Luego, los alumnos ingresan al aula y también cuentan con desayuno, recreos, almuerzo, postre, bebida y merienda. A partir de las 13.30, continúan con distintas áreas especiales, como Educación Física, Música, actividades prácticas, taller rural y Tecnología. La merienda se sirve alrededor de las 15.30.
Para la docente, esta modalidad tiene además una importancia social que se vuelve cada vez más visible frente a las dificultades económicas que atraviesan algunas familias.
“Hoy, ante las necesidades y la situación económica actual, creo que la escuela es un soporte para muchas familias, porque los chicos de acá se van con la merienda”, explicó.
En ese sentido, remarcó que en algunos hogares, luego de regresar de la escuela, la única comida que queda por realizar es la cena antes de ir a dormir. Por eso, consideró que la institución cumple una función que va mucho más allá de la transmisión de contenidos.
“Acá los chicos tienen cubierta la mayor parte de las necesidades alimentarias”, sostuvo.
LAS DISTANCIAS Y LAS DIFICULTADES DEL INTERIOR
El trabajo docente en Juanillo también implica afrontar dificultades vinculadas con las distancias, el transporte y el acceso a recursos.
Valeria contó que los docentes deben recorrer aproximadamente 25 kilómetros para llegar hasta la escuela y que, en muchas ocasiones, se organizan entre colegas para trasladarse en vehículos particulares o recurren a las motocicletas.
La mayoría de los estudiantes pertenece a la zona, aunque también concurren entre cuatro y cinco niños provenientes de Villa Atamisqui.
A pesar de las dificultades, la docente destacó el compromiso cotidiano para sostener la educación y el acompañamiento de los alumnos.
“NOS ACOSTAMOS A DORMIR A LAS 7 PORQUE DESPUÉS ME DA HAMBRE”
Entre las experiencias que más la marcaron durante sus años de docencia, Valeria recordó especialmente la conversación que mantuvo con uno de sus alumnos durante un recreo.
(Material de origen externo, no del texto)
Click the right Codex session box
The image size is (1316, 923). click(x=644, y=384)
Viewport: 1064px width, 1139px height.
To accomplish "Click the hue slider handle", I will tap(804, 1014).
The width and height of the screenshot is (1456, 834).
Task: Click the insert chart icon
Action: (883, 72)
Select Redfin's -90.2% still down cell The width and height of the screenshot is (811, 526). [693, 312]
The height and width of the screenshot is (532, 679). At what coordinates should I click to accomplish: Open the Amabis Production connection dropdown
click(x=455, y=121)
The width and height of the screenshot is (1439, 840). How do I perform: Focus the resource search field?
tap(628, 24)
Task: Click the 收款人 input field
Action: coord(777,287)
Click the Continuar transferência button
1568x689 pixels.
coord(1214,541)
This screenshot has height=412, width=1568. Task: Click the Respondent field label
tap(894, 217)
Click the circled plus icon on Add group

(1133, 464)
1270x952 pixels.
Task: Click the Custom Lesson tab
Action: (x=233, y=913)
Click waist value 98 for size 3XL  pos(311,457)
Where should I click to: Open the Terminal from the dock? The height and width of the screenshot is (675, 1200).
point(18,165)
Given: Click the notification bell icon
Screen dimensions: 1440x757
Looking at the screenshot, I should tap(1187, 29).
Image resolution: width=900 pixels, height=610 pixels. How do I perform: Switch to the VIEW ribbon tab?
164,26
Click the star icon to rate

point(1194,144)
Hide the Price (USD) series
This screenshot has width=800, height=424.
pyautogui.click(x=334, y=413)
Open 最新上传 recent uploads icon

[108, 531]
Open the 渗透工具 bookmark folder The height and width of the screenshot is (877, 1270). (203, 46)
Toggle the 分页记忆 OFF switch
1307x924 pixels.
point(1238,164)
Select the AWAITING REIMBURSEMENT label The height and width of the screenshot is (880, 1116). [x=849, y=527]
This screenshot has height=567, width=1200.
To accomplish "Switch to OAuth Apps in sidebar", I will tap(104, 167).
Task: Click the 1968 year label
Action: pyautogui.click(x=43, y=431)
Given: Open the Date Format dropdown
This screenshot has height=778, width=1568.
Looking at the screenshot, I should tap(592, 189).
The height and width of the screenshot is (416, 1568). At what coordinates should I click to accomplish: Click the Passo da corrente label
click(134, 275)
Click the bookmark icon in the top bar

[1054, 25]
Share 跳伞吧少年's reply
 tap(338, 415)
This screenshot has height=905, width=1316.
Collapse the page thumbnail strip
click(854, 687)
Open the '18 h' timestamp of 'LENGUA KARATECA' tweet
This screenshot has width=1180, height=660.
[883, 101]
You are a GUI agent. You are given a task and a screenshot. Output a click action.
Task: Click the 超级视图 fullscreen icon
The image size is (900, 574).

“¿Sabés que nosotros nos acostamos a dormir a las 7?”, le dijo el niño.
Sorprendida, la docente le preguntó por qué se acostaba tan temprano. La respuesta la impactó profundamente:
“Porque cuando llega la noche y me dé hambre voy a estar dormido. Y al otro día voy a venir a la escuela y voy a comer en la escuela”.
Para Valeria, aquella frase fue mucho más que una anécdota. Fue una muestra concreta de las necesidades que atraviesan algunos de sus alumnos y sus familias.
“Eso es algo que me marcó muchísimo. Buscaba la manera de ayudarlo”, relató.
A partir de esa situación, recurrió también al Club Atlético Villa Atamisqui CABA, al que define como “el club de mis amores”. Desde allí, junto con otras personas, comenzaron a reunir mercadería y ropa para acercarlas a las familias que más lo necesitaban, entre ellas la del niño y su grupo familiar.
La experiencia resume, en buena medida, la mirada que Valeria tiene sobre la docencia: enseñar, acompañar, escuchar y conocer la realidad de cada estudiante para intentar brindar respuestas más allá del aula.
En Juanillo, su tarea cotidiana se desarrolla entre clases, recreos, talleres y actividades, pero también entre historias familiares, necesidades y vínculos que convierten a la escuela en un punto de referencia para toda la comunidad.
Para Valeria Ríos, ser docente del interior santiagueño significa, en definitiva, estar presente. No solamente para enseñar, sino también para acompañar a sus alumnos y convertirse en un referente para ellos y sus familias.